Take Christmas, for instance. The date, the evergreen decorations, the feast, the gift-giving — all borrowed from winter solstice celebrations. Easter? Named after a Germanic fertility goddess, complete with eggs and rabbits (hardly subtle fertility symbols). Even many British saints look suspiciously like recycled pagan deities with hastily added hagiographies.
It’s rather like claiming your house is authentically Victorian when you’ve simply draped Union Jack bunting over a medieval timber frame.
The Propaganda Problem
Much of our “always been Christian” narrative comes from sources like Bede, who was essentially writing the medieval equivalent of corporate PR. His “Ecclesiastical History” presents conversion as inevitable, divinely guided, and largely peaceful — which is rather like asking a estate agent to provide an objective assessment of the housing market.
These clerical chroniclers had every reason to present Christianity’s triumph as preordained and complete. Admitting that large swathes of the population remained stubbornly attached to their ancestral beliefs would have been rather embarrassing for the Church’s claims of universal authority.
The Inconvenient Truth
Here’s the mathematical reality that rather spoils the party: Britain was pagan for approximately 6,000 years and has been officially Christian for about 1,400 years. Even if we accept the most generous interpretation of “Christian conversion” (which involves considerable creative accounting), paganism had a much longer lease on the property.
And those pagan roots? They never really died. They simply went underground, surfaced in folk customs, seasonal celebrations, and that peculiarly British tendency to touch wood, throw salt over shoulders, and maintain elaborate superstitions about magpies.
So, Was Britain Ever Truly Christian?
The honest answer is rather more complicated than the Sunday school version suggests. Britain became officially Christian through a combination of political convenience, cultural absorption, and the occasional pointed sword. But underneath the veneer of crosses and cathedral spires, the old ways persisted with remarkable tenacity.
Modern Britain is still performing this ancient dance between Christian orthodoxy and pagan instinct. We sing hymns on Sunday and read horoscopes on Monday. We celebrate Christmas with trees and Easter with eggs, blissfully unaware we’re participating in festivals that would be quite familiar to a Bronze Age Briton.

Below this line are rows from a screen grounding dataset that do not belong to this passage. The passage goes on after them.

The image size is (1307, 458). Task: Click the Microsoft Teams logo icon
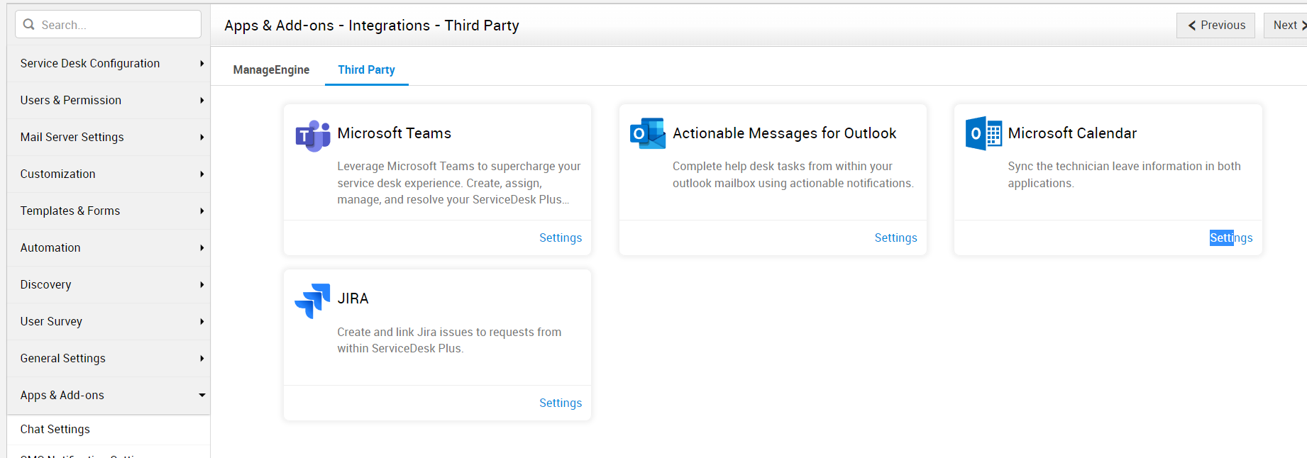pos(313,135)
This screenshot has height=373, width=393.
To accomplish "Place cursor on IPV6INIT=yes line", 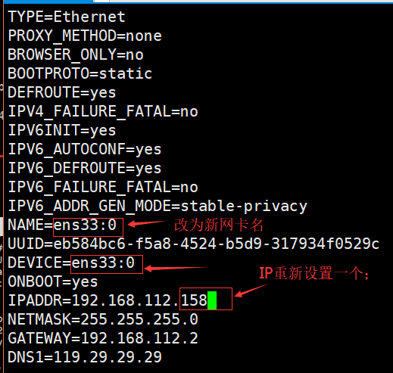I will click(62, 130).
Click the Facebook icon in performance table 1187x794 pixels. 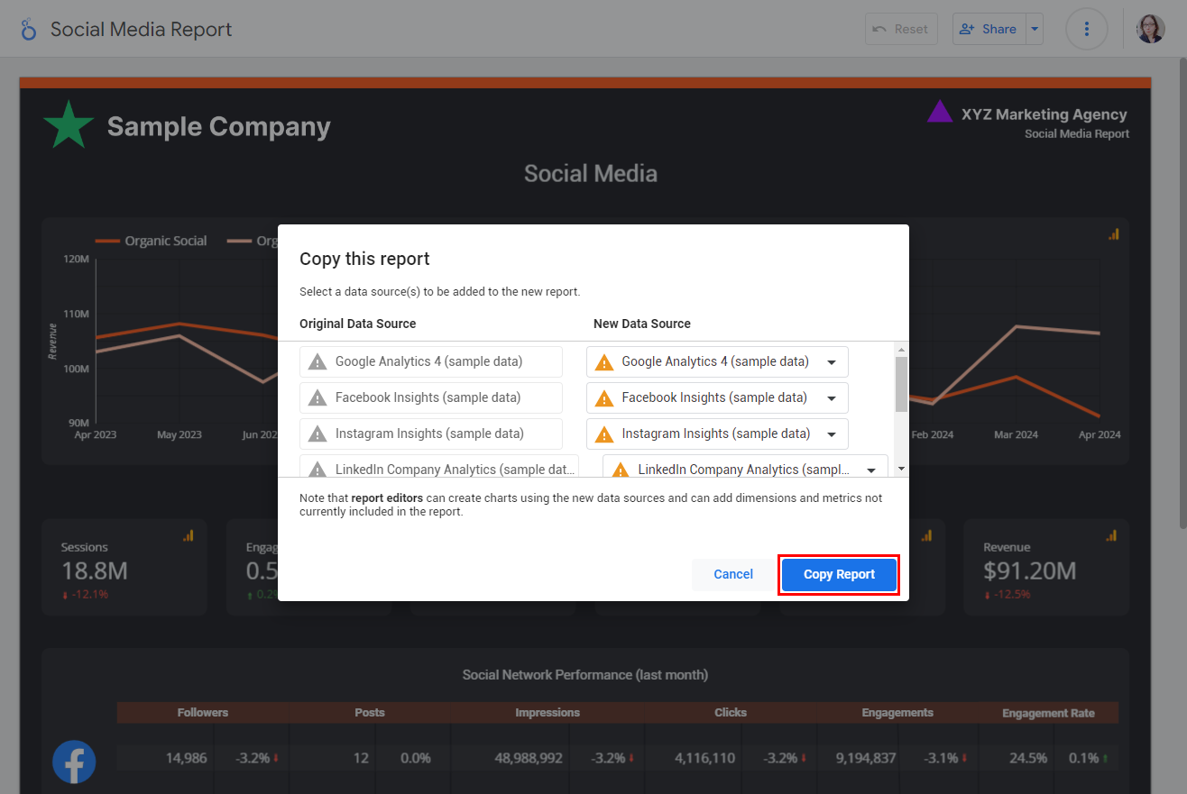tap(74, 762)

Perhaps the question isn’t whether Britain was ever truly Christian, but whether it ever stopped being fundamentally pagan. After all, when your “Christian” festivals revolve around solstices and fertility symbols, when your “Christian” holy sites are built on ancient sacred grounds, and when your “Christian” saints suspiciously resemble local deities — well, it rather suggests the old gods simply learned to wear crosses.
The truth is, Britain’s spiritual identity is rather like its weather: complex, changeable, and utterly resistant to simple categorization. We’re a nation that managed to be pagan and Christian simultaneously for over a millennium, which is possibly the most British approach to religion imaginable — why choose one when you can have both, with a nice cup of tea on the side?